Studying bacteria using nanofabrication and microfluidics. (A) Escherichia coli bacteria use their flagella to exploit submicrometer crevices for surface attachment [Reprinted with permission from (5) (reference list of full paper online)]. (B) Biofilm streamers form in a meandering flow channel (Pseudomonas aeruginosa, red; extracellular polymeric substances, green) [Reprinted with permission from (93)]. (C) E. coli undergo a shape transition when squeezing into a nanofabricated channel as shallow as half their width [Reprinted with permission from (26)]. Scale bars, (A) 2 µm; (B) 200 µm; and (C) 5 µm.

Advances
Nanofabrication and microfluidics have expanded our view on a myriad of bacterial phenomena. Microfluidics provides ways to study individual bacteria in dynamic and well-defined environments and has been used to address long-standing questions concerning bacterial aging and antibiotic persistence. Biological insights have been gained by exploring bacterial growth and movement in nanofabricated constrictions and revealed that bacteria can penetrate constrictions as narrow as only half their width. Furthermore, nanofabrication has been used to discriminate between competing hypotheses regarding the mechanisms that underlie intercellular electron transport. Confinement of single bacteria in tiny volumes has provided an individualistic perspective on collective phenotypes and demonstrated that density-dependent behaviors can even be exhibited by individuals. Bacteria growing in nanofabricated chambers adopt predefined shapes and have been used to study the geometry dependence of intracellular processes.
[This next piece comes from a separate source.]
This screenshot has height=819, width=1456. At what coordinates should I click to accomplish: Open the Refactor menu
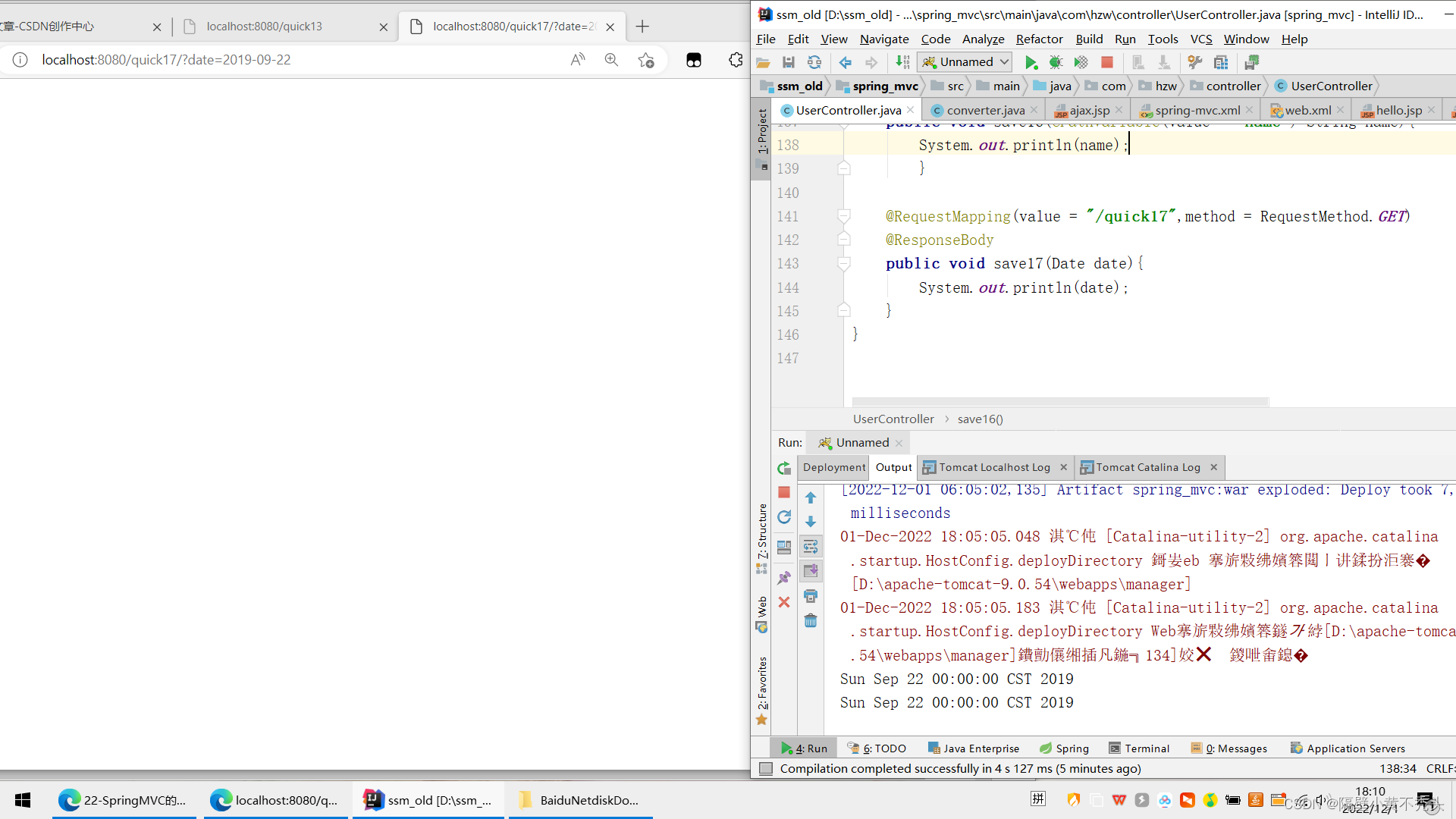1039,39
Microfluidics and nanofabrication have been combined to create synthetic ecosystems in which the spatial eco-evolutionary dynamics of bacterial communities can be explored. Various approaches to mimic the intricate spatial structure of natural bacterial habitats now contribute to our understanding of competition and cooperation within bacterial populations. Microfluidic platforms have boosted research on unculturable environmental species by eliminating the need for pre-analysis culturing. On-chip whole-genome amplification of environmental isolates has recently provided a first genotypic glimpse on this “dark matter of biology.”

Outlook
Looking ahead, it is clear that the doors that nanofabrication and microfluidics have opened will continue to make important contributions to basic bacteriology research. A comprehensive investigation of the uncultured majority with microfluidic technologies, for instance, may uncover the vast potential of currently unknown species. Practical applications such as microbial fuel cells or antibacterial surfaces will benefit from the understanding of bacterial behavior at the nanoscale. Microfluidic devices are now beginning to be commonly used in microbiology labs because of a demand for precise measurements in complex environments that can be controlled at the microscale. This trend will undoubtedly continue as scientists delve deeper into the complex lives of bacteria.